Il y avait peut-être dix minutes que nous marchions, quand nous fûmes éclairés par un grand feu qui nous fit stopper : nous vîmes accourir vers nous une équipe d’hommes du chemin de fer. Je frémis encore en pensant que ces braves gens ont failli être tués. Nous étions dans un tel état de nerfs depuis plusieurs heures, que nous crûmes tout d’abord voir courir sur nous la bande de drôles amis du colosse.

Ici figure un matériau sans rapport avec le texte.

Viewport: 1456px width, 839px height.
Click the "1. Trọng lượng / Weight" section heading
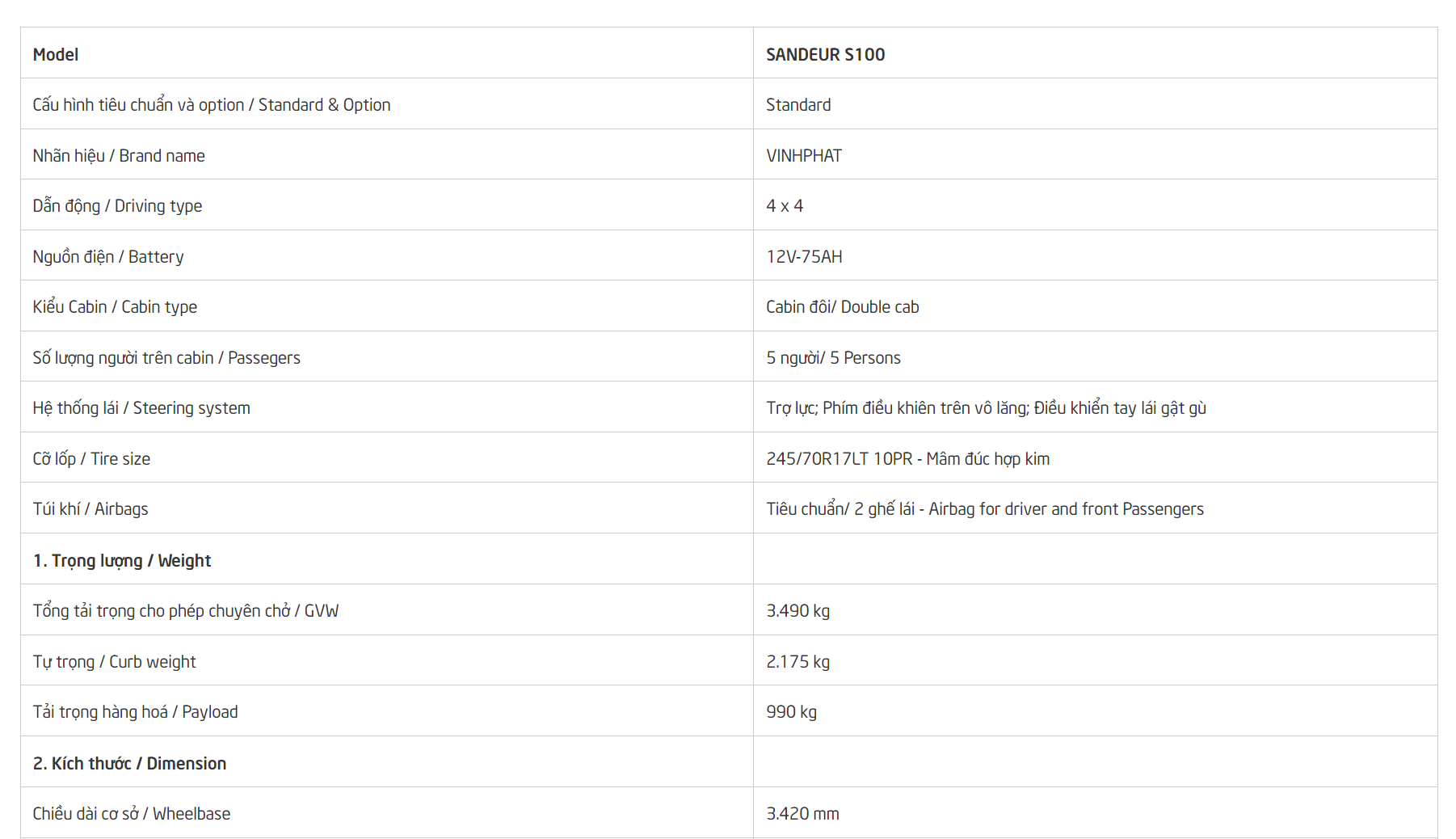(x=121, y=561)
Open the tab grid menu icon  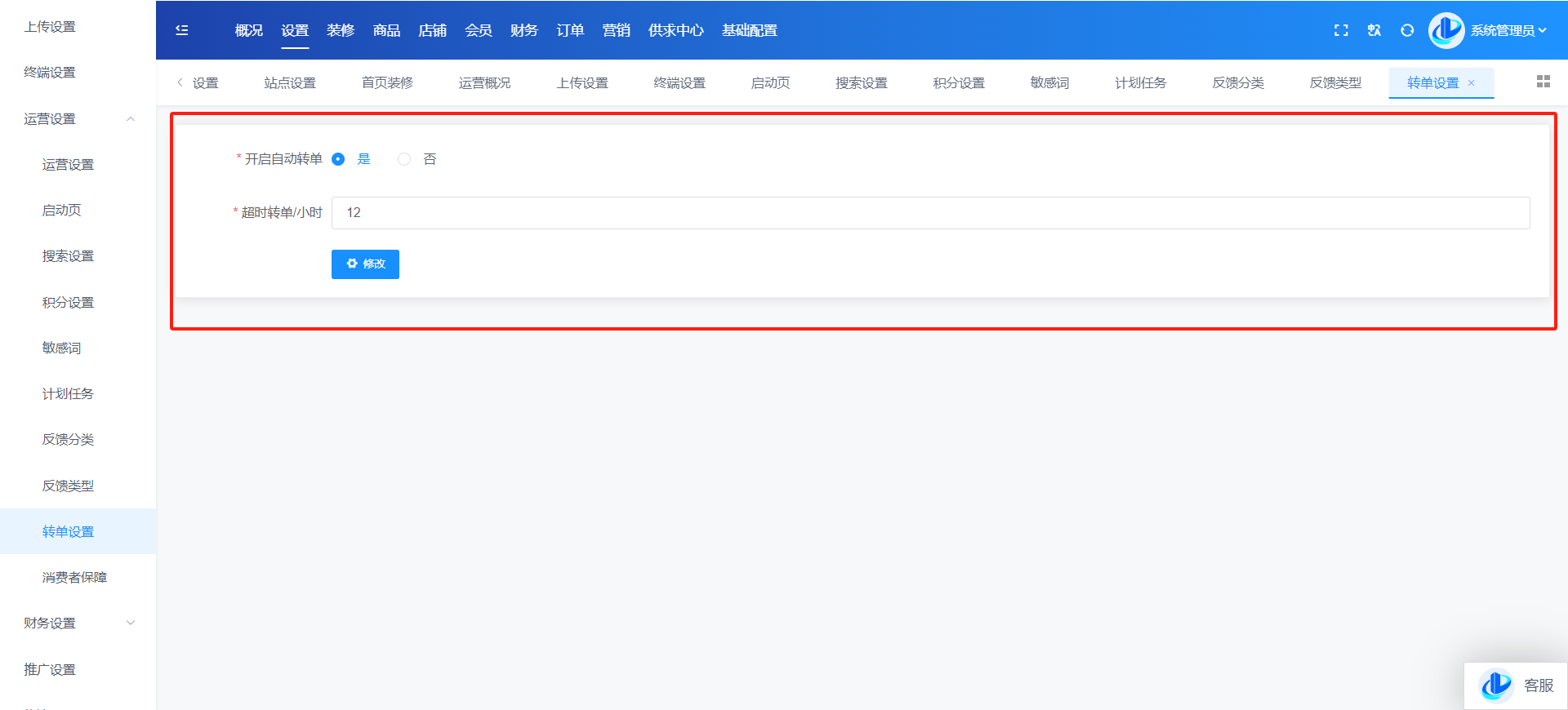point(1543,82)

Un premier coup de feu partit ; et sans le brave mécanicien qui cria « halte ! » au milieu d’un terrible juron, deux ou trois de ces braves gens eussent été blessés. Moi, j’avais pris mon revolver. Mais, avant que j’aie tiré la baguette qui sert de cran d’arrêt, on aurait eu cent fois le temps de me prendre, de me lier, et de me tuer.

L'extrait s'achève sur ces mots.